What the exercise asks: Extract all records. Keep each one exact.

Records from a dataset
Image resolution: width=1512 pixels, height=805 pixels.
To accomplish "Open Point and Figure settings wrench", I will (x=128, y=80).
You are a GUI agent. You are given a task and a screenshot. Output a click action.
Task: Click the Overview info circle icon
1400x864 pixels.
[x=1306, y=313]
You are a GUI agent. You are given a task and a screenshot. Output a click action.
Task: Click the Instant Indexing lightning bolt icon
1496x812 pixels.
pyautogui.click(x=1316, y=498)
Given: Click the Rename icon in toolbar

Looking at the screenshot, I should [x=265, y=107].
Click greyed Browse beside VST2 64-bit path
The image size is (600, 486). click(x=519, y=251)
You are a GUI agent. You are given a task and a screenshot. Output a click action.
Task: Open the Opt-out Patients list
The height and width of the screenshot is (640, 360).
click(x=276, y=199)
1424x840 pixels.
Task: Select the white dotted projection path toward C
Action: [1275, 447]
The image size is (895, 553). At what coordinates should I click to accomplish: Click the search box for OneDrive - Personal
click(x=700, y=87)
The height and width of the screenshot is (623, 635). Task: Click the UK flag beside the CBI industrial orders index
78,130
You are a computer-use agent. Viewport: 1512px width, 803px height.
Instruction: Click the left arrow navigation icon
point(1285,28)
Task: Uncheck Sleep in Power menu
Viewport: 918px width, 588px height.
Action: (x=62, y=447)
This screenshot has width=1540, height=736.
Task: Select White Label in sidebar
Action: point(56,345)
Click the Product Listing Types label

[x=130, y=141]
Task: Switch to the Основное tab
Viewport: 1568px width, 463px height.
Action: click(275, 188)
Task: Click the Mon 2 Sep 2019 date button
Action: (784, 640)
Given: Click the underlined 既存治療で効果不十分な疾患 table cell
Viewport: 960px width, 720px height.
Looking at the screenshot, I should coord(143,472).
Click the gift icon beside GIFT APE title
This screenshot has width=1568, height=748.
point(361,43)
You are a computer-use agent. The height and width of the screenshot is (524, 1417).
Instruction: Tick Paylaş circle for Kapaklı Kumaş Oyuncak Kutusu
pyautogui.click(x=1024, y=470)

Exercise answer:
Image resolution: width=1512 pixels, height=805 pixels.
To accomplish "Open Point and Figure settings wrench", I will (x=128, y=80).
You are a GUI agent. You are given a task and a screenshot. Output a click action.
Task: Click the Overview info circle icon
1400x864 pixels.
[x=1306, y=313]
You are a GUI agent. You are given a task and a screenshot. Output a click action.
Task: Click the Instant Indexing lightning bolt icon
1496x812 pixels.
pyautogui.click(x=1316, y=498)
Given: Click the Rename icon in toolbar

Looking at the screenshot, I should [x=265, y=107].
Click greyed Browse beside VST2 64-bit path
The image size is (600, 486). click(x=519, y=251)
You are a GUI agent. You are given a task and a screenshot. Output a click action.
Task: Open the Opt-out Patients list
The height and width of the screenshot is (640, 360).
click(x=276, y=199)
1424x840 pixels.
Task: Select the white dotted projection path toward C
Action: [1275, 447]
The image size is (895, 553). At what coordinates should I click to accomplish: Click the search box for OneDrive - Personal
click(x=700, y=87)
The height and width of the screenshot is (623, 635). Task: Click the UK flag beside the CBI industrial orders index
78,130
You are a computer-use agent. Viewport: 1512px width, 803px height.
Instruction: Click the left arrow navigation icon
point(1285,28)
Task: Uncheck Sleep in Power menu
Viewport: 918px width, 588px height.
Action: (x=62, y=447)
This screenshot has width=1540, height=736.
Task: Select White Label in sidebar
Action: point(56,345)
Click the Product Listing Types label

[x=130, y=141]
Task: Switch to the Основное tab
Viewport: 1568px width, 463px height.
Action: click(275, 188)
Task: Click the Mon 2 Sep 2019 date button
Action: (784, 640)
Given: Click the underlined 既存治療で効果不十分な疾患 table cell
Viewport: 960px width, 720px height.
Looking at the screenshot, I should coord(143,472).
Click the gift icon beside GIFT APE title
This screenshot has width=1568, height=748.
point(361,43)
You are a computer-use agent. The height and width of the screenshot is (524, 1417).
Instruction: Tick Paylaş circle for Kapaklı Kumaş Oyuncak Kutusu
pyautogui.click(x=1024, y=470)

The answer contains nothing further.